貪欲に、わずかな色すら奪い取っていくなにかに、成す術もない。
その時、鋭い痛みが走った。
自分の太ももを引き裂く感触。
滲みだす液体。
それは――鮮烈な『赤』。
あはっ……赤い、私の血、赤いよ!
灰色の世界で唯一、自分の中から溢れ出した鮮血の色。
その赤が、灰色を塗りつぶしていく快感。痛みなんてどうでもいい。この赤こそが救いだ。
灰色だけの世界なんて、もう耐えられない。
どんどん広がれ、私の赤! 灰色を塗りつぶせ!
私の指先が、灰色の中で鮮明な『赤い』水たまりに触れる。
その奥底に、見たこともない別の『色』が滲んでいるのが見えた。
生命が溢れ出すような、温かくてねっとりとした、母胎の温もりのような色。
「あっちに行きたい……」
私は、その色に向かって手を伸ばす。指先で、召喚陣が輝いた。
血の赤に導かれるように、唇が勝手に祝詞を紡ぐ。
「いあ……いぁ……」
召喚の言葉と共に、料理の奥底から、ドロリとした、あらゆる色が混ぜ合わされたが故の漆黒が溢れ出してくる。

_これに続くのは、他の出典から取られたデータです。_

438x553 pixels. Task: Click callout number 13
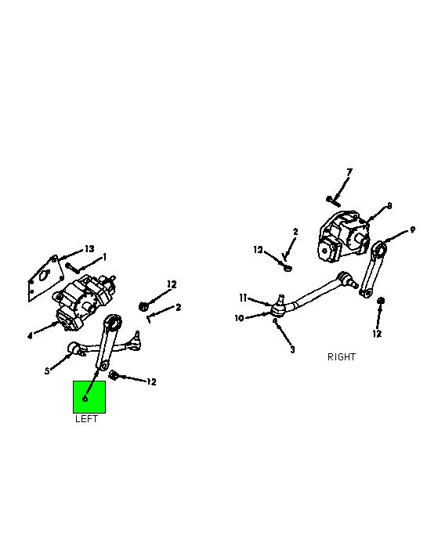(x=89, y=248)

それは羊水のように温かく、私を内側から満たしていった。
◇ ◇ ◇
「……記録(REC.)、記録(REC.)、記録(REC.)。素晴らしい表情です」
綾霞が満足げに呟く。
私の視界はもう、正常ではない。
綾霞の姿が、無数の幾何学模様に分解され、また再構築されるのを繰り返している。
館の壁が呼吸するように脈動し、床が液状化して足元をすくう。
私は激しく咳き込む。
口の端から、極彩色の唾液が糸を引いて垂れた。
床に落ちた滴が、ジュッと音を立てて絨毯を焦がし、そこから毒々しい色の花を咲かせる。
この料理は、毒だ。
けれど、もう止まらない。身体が、魂が、この劇薬なしではいられなくなっている。止まれるはずがない。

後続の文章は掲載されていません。